_Challenge_. Go through the lines below and copy out, in full, each one that contains the word "folder".
#####
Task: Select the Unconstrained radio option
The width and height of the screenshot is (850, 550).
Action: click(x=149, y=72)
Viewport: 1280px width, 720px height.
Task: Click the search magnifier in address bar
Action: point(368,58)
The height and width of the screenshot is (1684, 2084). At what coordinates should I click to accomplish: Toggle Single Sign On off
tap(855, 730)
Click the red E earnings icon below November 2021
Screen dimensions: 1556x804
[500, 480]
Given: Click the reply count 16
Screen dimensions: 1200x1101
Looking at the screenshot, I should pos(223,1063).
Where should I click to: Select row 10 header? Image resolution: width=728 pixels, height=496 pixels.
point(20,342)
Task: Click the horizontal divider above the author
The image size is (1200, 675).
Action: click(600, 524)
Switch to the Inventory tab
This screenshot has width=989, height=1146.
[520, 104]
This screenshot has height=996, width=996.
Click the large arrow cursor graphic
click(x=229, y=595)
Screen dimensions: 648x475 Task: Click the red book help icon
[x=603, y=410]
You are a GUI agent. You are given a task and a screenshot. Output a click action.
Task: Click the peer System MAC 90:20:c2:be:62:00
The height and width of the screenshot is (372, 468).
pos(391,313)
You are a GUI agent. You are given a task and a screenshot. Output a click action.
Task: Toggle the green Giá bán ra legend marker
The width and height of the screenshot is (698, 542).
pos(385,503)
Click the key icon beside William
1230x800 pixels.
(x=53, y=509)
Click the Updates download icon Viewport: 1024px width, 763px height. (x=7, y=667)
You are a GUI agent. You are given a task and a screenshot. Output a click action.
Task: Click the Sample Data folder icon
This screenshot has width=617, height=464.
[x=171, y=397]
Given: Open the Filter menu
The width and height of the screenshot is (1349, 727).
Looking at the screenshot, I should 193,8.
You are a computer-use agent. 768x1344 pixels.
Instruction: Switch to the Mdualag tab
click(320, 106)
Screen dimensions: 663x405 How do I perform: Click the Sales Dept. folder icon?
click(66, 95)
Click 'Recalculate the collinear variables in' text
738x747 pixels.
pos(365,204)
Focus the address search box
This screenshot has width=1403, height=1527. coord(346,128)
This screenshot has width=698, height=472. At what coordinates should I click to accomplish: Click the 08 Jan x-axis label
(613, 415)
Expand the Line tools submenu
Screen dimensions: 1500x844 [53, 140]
#####
_Solution to this exercise_.
Task: Click the Sample Data folder icon
Screen dimensions: 663x405 How do I perform: Click the Sales Dept. folder icon?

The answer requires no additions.